A Love Letter To La República Dominican On La Dia De La Independencia

By Marti Cuevas

When I moved to New York in the late 80s with a dream of playing music in the Big Apple,  I had tons of friends from almost every Latin American country EXCEPT the Dominican Republic.  As to Caribbean styles, I was very familiar with Puerto Rican and Cuban music, and but knew nothing about Dominican musical lore.  I got my first taste of Merengue and Bachata working for J & N Records starting in 1990.  Later on, I stumbled into playing tenor sax in merengue bands in the City.  In short order I fell in love with everything about this exotic, wonderful, idiosyncratic island – the music, the soulful regional accents, my friends and fellow musicians, and their constant good-humored teasing that made life a blast on the road.

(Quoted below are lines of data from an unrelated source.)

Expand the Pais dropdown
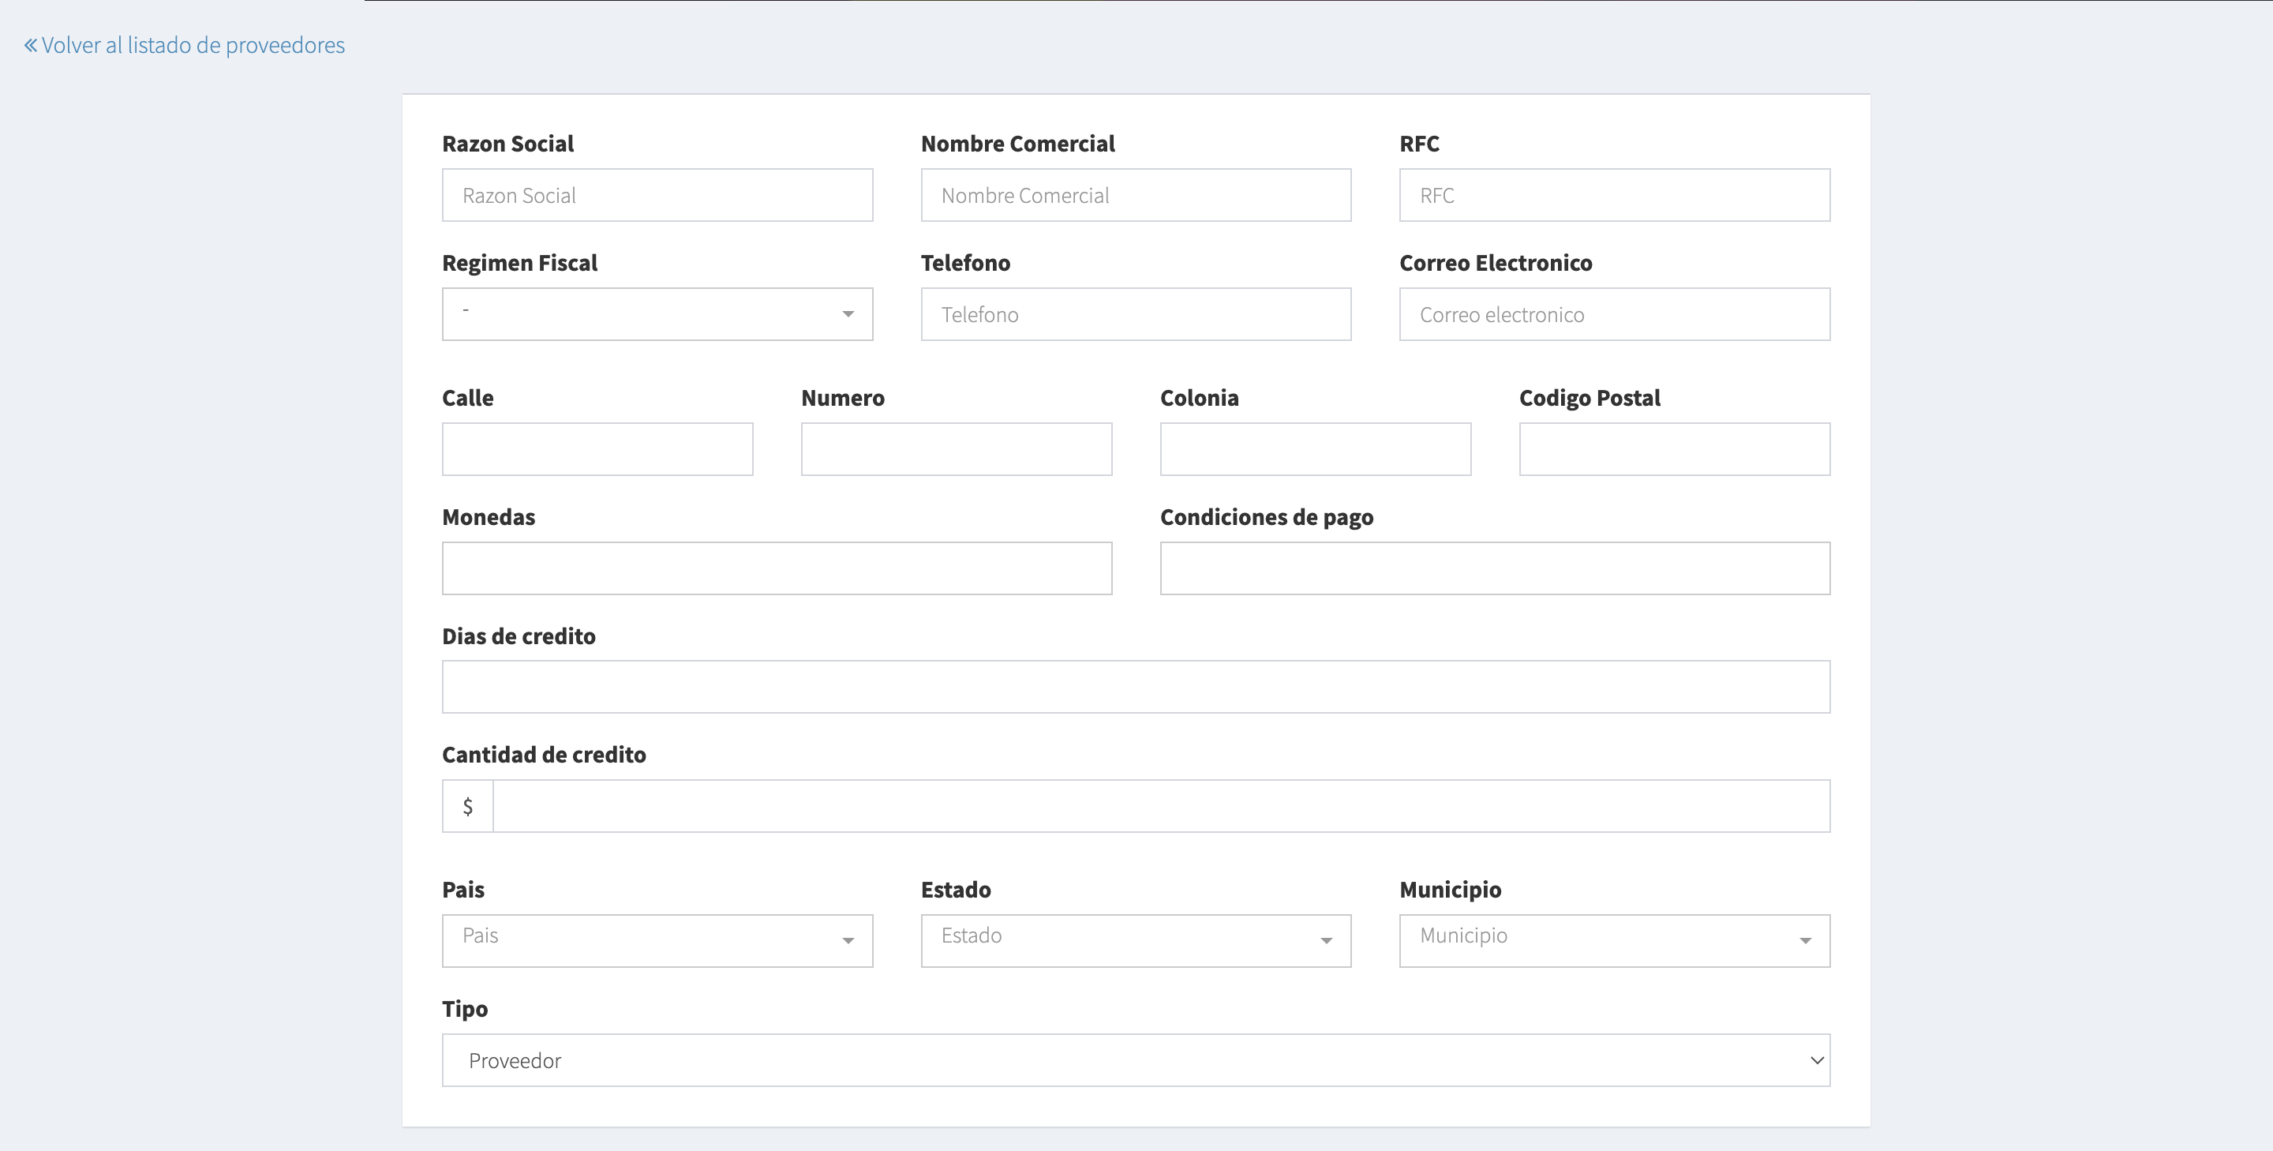Image resolution: width=2273 pixels, height=1151 pixels. point(656,941)
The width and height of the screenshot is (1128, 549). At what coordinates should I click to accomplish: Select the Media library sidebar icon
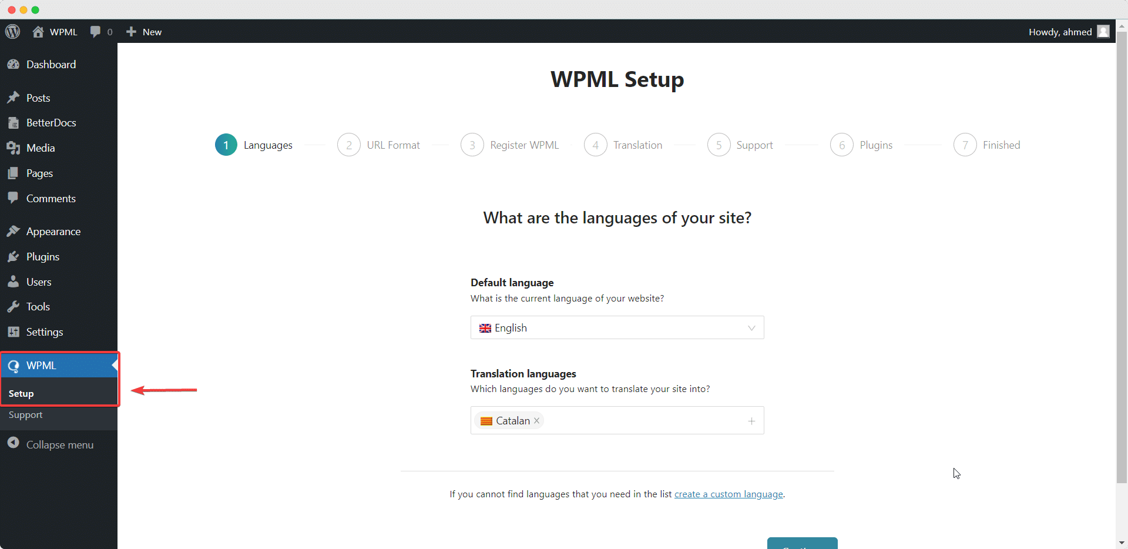point(13,148)
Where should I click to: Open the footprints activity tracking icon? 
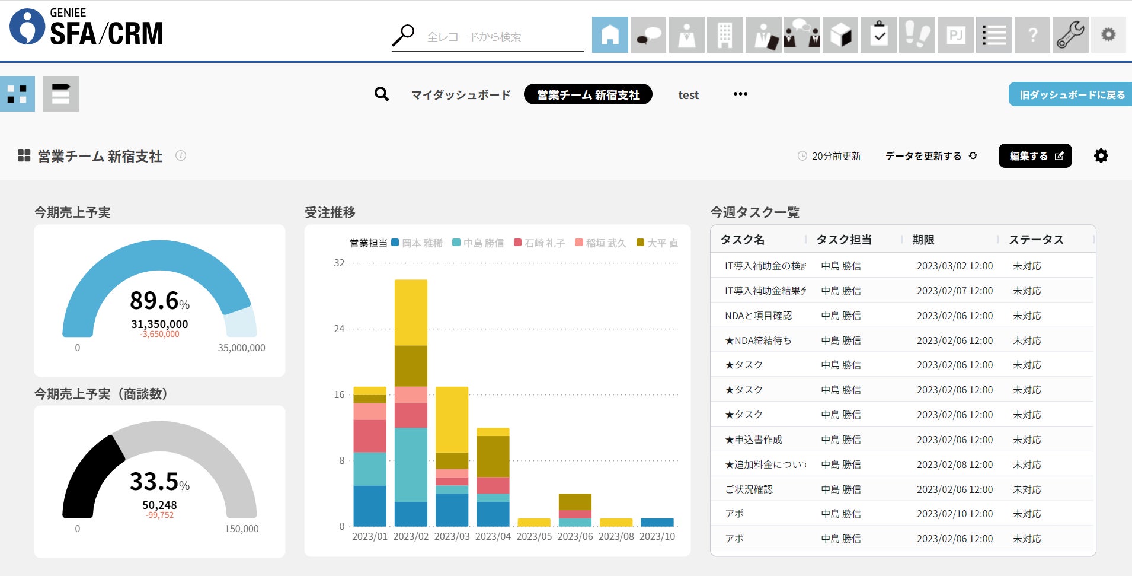tap(916, 35)
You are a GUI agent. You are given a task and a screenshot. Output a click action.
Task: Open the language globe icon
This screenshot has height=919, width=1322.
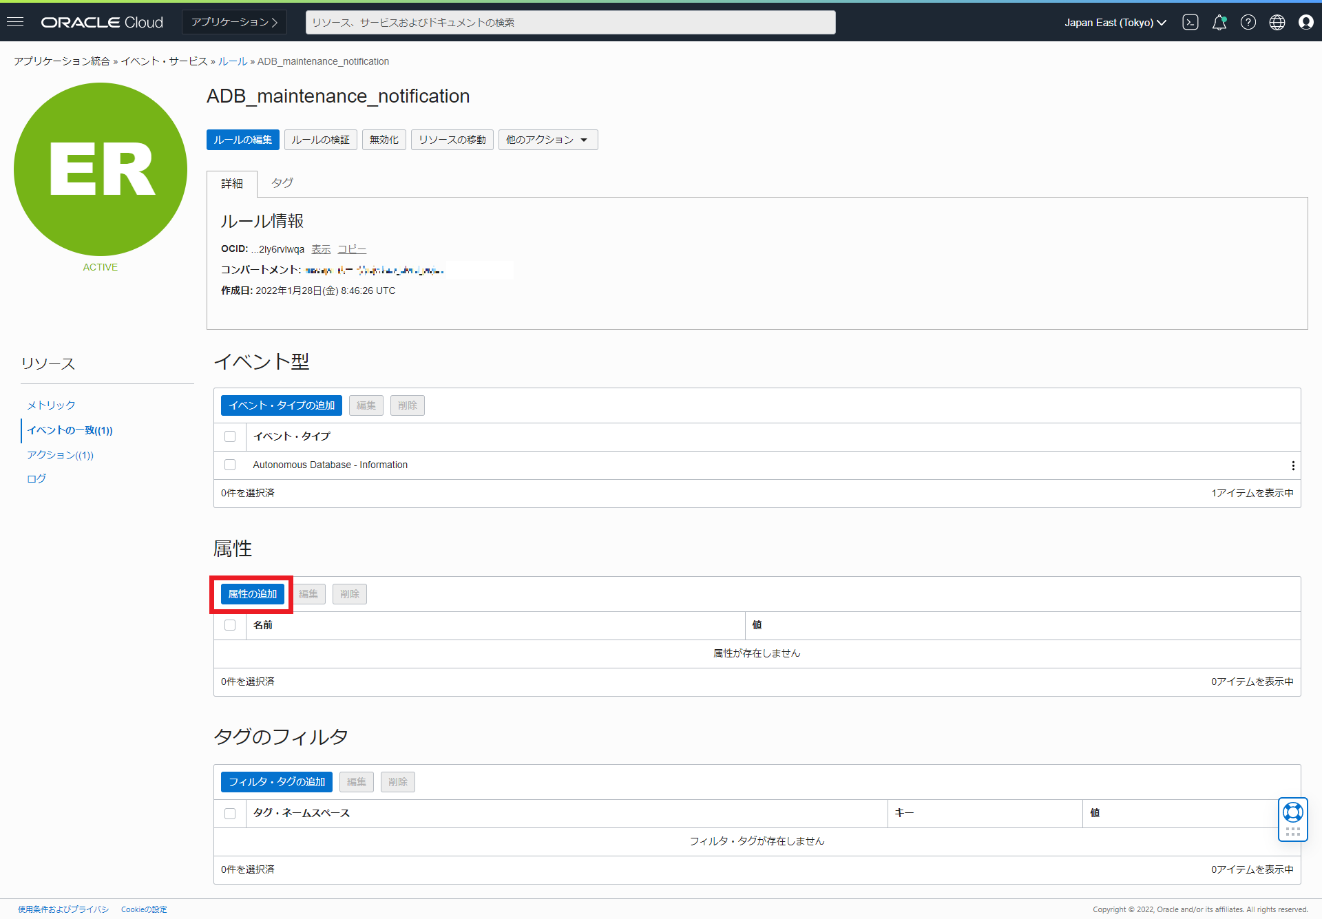pyautogui.click(x=1277, y=22)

It always astounded me that such a tiny island, where folks were not frequently born into families with means and opportunity, excelled in music at such a high level, basically learning in the “University of the Streets.”  When I delved into merengue, I was able to appreciate the amazing virtuosity of the musicians, particularly those select few who recorded so beautifully, so perfectly, at breakneck speed – sax players that defy anatomy with impossible articulations, keyboardists who somehow avoid carpal tunnel syndrome, smoking, versatile percussionists, amazing vocalists, slamming base players.  The prowess of so many of my musical buddies – singers, songwriters, arrangers, conceptual gurus - all bound together in one magical person – made me reflect on the comforts so many of us take for granted as citizens of United States.  We, more often than not, have opportunities to study with crème of the crop professors, and to go to the best schools.  Even if our families are low-income, if we show talent, there are always scholarships and endowments available.

I have always felt that learning Spanish was the most fantastic endeavor of my life.  I have been able to meet and engage in deep dialogue with people from around the Latino world – people I never would have had the opportunity to meet otherwise. It has been a privilege. 

However, above all, I owe more to the Dominican Republic than any place else – so much culturally, musically, and in the forever friends I have grown close to and cherished over more than two decades.

So, on this day, and from the heart – Happy Independence Day to the Dominican Republic!  !Qué viva la República Dominicana!